START EXCERPTED RECORDS
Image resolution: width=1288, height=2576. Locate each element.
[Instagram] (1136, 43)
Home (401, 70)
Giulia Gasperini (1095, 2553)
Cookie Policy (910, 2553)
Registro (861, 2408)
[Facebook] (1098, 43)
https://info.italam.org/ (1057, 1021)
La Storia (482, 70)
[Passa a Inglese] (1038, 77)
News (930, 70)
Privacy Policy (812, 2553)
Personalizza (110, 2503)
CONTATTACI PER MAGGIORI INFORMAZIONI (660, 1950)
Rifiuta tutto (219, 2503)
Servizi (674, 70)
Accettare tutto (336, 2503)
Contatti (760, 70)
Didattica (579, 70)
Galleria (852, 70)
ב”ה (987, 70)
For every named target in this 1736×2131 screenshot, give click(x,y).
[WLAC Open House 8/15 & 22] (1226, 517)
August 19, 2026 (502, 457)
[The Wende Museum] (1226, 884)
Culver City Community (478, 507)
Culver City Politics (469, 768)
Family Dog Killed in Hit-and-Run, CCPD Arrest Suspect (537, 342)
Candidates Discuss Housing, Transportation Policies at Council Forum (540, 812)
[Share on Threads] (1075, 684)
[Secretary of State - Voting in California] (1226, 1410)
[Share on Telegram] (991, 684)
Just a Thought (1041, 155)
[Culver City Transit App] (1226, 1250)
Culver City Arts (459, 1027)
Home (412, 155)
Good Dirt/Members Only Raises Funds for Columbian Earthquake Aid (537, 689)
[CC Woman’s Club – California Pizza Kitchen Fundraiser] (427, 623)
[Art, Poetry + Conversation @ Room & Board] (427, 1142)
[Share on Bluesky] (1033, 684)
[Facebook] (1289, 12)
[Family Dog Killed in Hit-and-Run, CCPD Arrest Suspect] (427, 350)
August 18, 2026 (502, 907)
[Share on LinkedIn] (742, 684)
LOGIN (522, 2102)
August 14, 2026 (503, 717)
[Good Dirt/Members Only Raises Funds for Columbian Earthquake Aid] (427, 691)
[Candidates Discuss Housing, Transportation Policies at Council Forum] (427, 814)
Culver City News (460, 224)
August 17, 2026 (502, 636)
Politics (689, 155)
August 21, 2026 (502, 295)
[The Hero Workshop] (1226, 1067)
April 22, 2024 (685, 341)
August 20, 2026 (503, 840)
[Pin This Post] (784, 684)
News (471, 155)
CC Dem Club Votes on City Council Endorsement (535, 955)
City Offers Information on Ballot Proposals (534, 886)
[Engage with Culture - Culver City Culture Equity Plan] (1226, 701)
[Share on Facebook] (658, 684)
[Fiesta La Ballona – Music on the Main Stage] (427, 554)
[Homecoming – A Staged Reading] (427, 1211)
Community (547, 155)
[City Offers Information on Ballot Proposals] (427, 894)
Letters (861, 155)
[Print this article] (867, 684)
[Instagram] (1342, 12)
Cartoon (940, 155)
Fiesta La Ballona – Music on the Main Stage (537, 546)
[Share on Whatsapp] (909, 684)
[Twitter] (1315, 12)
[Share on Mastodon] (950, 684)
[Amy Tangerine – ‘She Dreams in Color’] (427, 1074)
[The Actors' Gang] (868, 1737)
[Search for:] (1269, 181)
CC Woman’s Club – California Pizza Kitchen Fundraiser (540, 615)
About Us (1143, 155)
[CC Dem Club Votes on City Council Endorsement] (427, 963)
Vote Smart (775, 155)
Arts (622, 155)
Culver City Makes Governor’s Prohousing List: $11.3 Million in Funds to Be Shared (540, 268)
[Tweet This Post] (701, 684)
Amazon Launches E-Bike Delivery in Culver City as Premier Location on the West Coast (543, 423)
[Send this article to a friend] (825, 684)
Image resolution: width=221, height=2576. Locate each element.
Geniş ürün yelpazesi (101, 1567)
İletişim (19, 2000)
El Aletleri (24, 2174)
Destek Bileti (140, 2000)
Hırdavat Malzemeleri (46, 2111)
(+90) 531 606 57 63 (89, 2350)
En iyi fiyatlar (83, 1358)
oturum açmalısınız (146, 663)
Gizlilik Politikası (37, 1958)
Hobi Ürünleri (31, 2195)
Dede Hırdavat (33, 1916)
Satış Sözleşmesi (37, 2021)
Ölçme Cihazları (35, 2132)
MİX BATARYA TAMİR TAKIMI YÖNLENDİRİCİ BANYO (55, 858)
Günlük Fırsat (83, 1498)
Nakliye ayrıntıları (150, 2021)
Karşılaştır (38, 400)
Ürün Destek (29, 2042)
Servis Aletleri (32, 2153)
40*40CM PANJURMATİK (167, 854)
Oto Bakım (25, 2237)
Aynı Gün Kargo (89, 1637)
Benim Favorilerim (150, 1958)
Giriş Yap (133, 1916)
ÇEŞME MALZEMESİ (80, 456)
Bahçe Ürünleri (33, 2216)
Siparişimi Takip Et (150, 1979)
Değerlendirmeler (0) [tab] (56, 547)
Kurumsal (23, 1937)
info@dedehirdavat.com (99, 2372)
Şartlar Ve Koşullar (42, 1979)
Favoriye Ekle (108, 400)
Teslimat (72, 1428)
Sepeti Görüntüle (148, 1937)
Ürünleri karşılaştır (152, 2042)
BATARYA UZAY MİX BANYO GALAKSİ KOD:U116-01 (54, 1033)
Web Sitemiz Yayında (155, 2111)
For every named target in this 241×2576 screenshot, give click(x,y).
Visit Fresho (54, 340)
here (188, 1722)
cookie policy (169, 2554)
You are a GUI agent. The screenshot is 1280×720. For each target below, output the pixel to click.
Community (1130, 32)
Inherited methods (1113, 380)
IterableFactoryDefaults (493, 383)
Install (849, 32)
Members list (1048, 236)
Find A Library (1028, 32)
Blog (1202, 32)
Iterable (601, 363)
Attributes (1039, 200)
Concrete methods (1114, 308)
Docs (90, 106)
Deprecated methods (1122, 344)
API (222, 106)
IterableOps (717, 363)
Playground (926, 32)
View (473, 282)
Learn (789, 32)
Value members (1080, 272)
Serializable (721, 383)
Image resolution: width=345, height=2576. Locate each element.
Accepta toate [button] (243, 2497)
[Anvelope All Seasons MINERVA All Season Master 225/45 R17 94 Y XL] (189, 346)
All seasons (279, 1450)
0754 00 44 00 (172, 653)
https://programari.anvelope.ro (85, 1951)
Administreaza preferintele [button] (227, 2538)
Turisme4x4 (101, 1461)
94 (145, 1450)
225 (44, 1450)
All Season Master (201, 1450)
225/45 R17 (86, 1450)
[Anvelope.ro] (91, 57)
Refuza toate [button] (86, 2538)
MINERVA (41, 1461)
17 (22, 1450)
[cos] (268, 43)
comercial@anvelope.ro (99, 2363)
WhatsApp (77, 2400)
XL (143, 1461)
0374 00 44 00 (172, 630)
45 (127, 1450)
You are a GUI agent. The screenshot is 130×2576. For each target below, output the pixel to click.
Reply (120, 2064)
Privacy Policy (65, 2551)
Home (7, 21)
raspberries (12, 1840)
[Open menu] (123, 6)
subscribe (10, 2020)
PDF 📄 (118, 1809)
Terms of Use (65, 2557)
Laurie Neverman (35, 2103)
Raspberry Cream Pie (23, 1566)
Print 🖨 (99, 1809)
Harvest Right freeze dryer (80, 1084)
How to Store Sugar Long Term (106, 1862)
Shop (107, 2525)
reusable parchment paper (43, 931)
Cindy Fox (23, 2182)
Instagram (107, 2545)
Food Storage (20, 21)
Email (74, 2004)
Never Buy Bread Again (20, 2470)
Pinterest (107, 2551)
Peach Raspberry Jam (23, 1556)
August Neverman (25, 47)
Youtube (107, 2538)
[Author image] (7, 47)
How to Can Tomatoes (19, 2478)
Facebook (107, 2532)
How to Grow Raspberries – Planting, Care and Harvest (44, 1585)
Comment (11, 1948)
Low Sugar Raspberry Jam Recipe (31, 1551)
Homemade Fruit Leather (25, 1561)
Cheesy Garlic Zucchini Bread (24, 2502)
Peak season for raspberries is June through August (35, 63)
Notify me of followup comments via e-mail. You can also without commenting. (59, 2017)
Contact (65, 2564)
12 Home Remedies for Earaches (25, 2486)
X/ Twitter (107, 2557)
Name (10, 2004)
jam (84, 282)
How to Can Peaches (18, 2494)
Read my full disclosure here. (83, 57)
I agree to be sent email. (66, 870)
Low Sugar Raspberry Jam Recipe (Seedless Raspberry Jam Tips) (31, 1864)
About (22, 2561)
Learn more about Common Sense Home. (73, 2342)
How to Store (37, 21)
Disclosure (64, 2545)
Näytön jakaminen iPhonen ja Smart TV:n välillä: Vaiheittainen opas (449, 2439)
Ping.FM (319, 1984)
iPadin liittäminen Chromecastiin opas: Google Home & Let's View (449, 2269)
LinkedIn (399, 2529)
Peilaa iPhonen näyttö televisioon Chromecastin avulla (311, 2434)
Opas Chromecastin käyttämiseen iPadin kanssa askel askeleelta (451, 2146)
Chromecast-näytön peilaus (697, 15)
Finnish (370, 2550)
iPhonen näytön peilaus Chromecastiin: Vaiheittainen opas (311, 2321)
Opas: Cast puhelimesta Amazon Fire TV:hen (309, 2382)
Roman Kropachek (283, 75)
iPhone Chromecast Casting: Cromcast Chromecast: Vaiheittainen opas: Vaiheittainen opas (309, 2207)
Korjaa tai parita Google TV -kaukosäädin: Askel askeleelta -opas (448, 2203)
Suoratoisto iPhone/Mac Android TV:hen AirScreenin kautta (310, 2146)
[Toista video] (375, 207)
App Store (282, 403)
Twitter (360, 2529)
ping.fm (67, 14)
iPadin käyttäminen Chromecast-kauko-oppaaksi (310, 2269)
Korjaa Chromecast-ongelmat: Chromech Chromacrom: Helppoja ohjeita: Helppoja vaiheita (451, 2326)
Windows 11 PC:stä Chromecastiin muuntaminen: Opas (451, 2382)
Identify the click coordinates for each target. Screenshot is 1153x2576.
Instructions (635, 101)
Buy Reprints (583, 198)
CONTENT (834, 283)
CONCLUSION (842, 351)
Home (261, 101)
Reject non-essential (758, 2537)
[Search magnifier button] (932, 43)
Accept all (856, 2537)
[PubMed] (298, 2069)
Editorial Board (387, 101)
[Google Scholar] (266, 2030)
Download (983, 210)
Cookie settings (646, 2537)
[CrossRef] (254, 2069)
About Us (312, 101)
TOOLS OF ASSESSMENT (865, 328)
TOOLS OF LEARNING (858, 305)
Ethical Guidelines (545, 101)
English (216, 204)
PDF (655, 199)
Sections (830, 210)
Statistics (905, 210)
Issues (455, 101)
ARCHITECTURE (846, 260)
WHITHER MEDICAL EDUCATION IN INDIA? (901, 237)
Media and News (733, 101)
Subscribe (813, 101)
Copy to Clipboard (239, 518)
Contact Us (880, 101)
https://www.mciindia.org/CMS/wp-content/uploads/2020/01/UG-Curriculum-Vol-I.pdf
END EXCERPTED RECORDS
-- PROMPT --
The answer should hold only the lines from the start of the records above through the line containing "Forum (540, 812)", each set down exactly.

-- EXERCISE RESULT --
Image resolution: width=1288, height=2576. Locate each element.
[Instagram] (1136, 43)
Home (401, 70)
Giulia Gasperini (1095, 2553)
Cookie Policy (910, 2553)
Registro (861, 2408)
[Facebook] (1098, 43)
https://info.italam.org/ (1057, 1021)
La Storia (482, 70)
[Passa a Inglese] (1038, 77)
News (930, 70)
Privacy Policy (812, 2553)
Personalizza (110, 2503)
CONTATTACI PER MAGGIORI INFORMAZIONI (660, 1950)
Rifiuta tutto (219, 2503)
Servizi (674, 70)
Accettare tutto (336, 2503)
Contatti (760, 70)
Didattica (579, 70)
Galleria (852, 70)
ב”ה (987, 70)
For every named target in this 1736×2131 screenshot, give click(x,y).
[WLAC Open House 8/15 & 22] (1226, 517)
August 19, 2026 (502, 457)
[The Wende Museum] (1226, 884)
Culver City Community (478, 507)
Culver City Politics (469, 768)
Family Dog Killed in Hit-and-Run, CCPD Arrest Suspect (537, 342)
Candidates Discuss Housing, Transportation Policies at Council Forum (540, 812)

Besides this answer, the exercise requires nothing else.